**YOUR INSTRUCTIONS:**
Reproduce the listing, starting with the line containing "This screenshot has height=1096, width=1352." and continuing through the line containing "pos(288,195)", and substitute "lock" for "padlock" while leaving everything else unchanged.

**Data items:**
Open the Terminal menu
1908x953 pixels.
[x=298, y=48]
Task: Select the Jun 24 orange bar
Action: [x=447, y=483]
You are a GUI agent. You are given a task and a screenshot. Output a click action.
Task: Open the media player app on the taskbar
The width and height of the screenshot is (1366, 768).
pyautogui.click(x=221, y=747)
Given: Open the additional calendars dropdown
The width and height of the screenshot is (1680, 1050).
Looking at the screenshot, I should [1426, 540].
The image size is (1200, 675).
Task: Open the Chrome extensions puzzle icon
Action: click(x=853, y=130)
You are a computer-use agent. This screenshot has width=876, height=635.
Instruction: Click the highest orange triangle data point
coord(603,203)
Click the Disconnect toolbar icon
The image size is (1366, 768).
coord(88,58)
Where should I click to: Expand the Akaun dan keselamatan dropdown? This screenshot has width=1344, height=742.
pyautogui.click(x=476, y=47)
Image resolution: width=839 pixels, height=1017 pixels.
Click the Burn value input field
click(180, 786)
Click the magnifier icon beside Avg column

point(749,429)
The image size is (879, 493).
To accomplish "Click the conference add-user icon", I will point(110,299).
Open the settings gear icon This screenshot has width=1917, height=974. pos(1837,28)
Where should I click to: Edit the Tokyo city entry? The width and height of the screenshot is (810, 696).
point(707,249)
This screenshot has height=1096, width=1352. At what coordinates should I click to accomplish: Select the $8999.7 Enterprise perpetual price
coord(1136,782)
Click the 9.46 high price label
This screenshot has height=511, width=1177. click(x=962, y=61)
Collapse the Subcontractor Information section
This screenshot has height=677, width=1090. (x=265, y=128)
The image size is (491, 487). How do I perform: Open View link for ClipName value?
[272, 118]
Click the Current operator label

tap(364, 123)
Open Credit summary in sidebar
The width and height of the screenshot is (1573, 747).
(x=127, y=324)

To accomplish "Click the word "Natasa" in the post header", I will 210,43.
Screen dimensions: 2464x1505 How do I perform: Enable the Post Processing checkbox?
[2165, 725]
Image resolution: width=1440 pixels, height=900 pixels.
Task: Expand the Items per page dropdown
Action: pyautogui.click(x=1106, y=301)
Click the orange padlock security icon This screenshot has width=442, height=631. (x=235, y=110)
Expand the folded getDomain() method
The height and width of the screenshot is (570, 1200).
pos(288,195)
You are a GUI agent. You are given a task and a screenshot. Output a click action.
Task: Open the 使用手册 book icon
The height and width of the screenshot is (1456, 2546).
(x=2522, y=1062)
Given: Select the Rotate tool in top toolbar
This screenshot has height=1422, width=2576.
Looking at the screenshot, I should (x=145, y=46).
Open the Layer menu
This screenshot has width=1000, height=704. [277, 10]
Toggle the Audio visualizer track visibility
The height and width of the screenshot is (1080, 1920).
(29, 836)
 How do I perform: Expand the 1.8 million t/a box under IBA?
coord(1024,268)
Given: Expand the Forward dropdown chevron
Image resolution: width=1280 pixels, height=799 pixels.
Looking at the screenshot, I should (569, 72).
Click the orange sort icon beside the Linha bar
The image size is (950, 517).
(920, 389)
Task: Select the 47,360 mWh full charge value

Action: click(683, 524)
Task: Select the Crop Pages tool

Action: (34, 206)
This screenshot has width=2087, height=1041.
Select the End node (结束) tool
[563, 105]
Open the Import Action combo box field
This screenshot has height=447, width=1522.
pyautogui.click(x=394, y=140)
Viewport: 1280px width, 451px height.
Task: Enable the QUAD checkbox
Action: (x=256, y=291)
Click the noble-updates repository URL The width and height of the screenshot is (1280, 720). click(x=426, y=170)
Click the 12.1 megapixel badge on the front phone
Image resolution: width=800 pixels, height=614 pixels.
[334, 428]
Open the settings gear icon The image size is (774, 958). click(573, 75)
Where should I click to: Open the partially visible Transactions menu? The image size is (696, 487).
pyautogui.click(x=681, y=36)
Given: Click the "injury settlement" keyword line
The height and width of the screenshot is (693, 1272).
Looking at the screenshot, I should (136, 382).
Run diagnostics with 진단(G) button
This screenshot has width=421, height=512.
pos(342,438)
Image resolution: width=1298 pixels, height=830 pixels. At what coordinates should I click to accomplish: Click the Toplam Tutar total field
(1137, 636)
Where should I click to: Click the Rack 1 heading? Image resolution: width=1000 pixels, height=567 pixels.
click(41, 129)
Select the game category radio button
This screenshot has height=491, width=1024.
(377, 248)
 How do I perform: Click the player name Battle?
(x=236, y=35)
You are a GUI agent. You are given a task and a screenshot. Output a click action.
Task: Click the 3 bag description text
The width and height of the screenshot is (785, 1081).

**ANSWER IN FULL:**
This screenshot has height=1096, width=1352. At what coordinates should I click to accomplish: Select the $8999.7 Enterprise perpetual price
coord(1136,782)
Click the 9.46 high price label
This screenshot has height=511, width=1177. click(x=962, y=61)
Collapse the Subcontractor Information section
This screenshot has height=677, width=1090. (x=265, y=128)
The image size is (491, 487). How do I perform: Open View link for ClipName value?
[272, 118]
Click the Current operator label

tap(364, 123)
Open Credit summary in sidebar
The width and height of the screenshot is (1573, 747).
(x=127, y=324)

To accomplish "Click the word "Natasa" in the post header", I will 210,43.
Screen dimensions: 2464x1505 How do I perform: Enable the Post Processing checkbox?
[2165, 725]
Image resolution: width=1440 pixels, height=900 pixels.
Task: Expand the Items per page dropdown
Action: pyautogui.click(x=1106, y=301)
Click the orange lock security icon This screenshot has width=442, height=631. (x=235, y=110)
Expand the folded getDomain() method
The height and width of the screenshot is (570, 1200).
pos(288,195)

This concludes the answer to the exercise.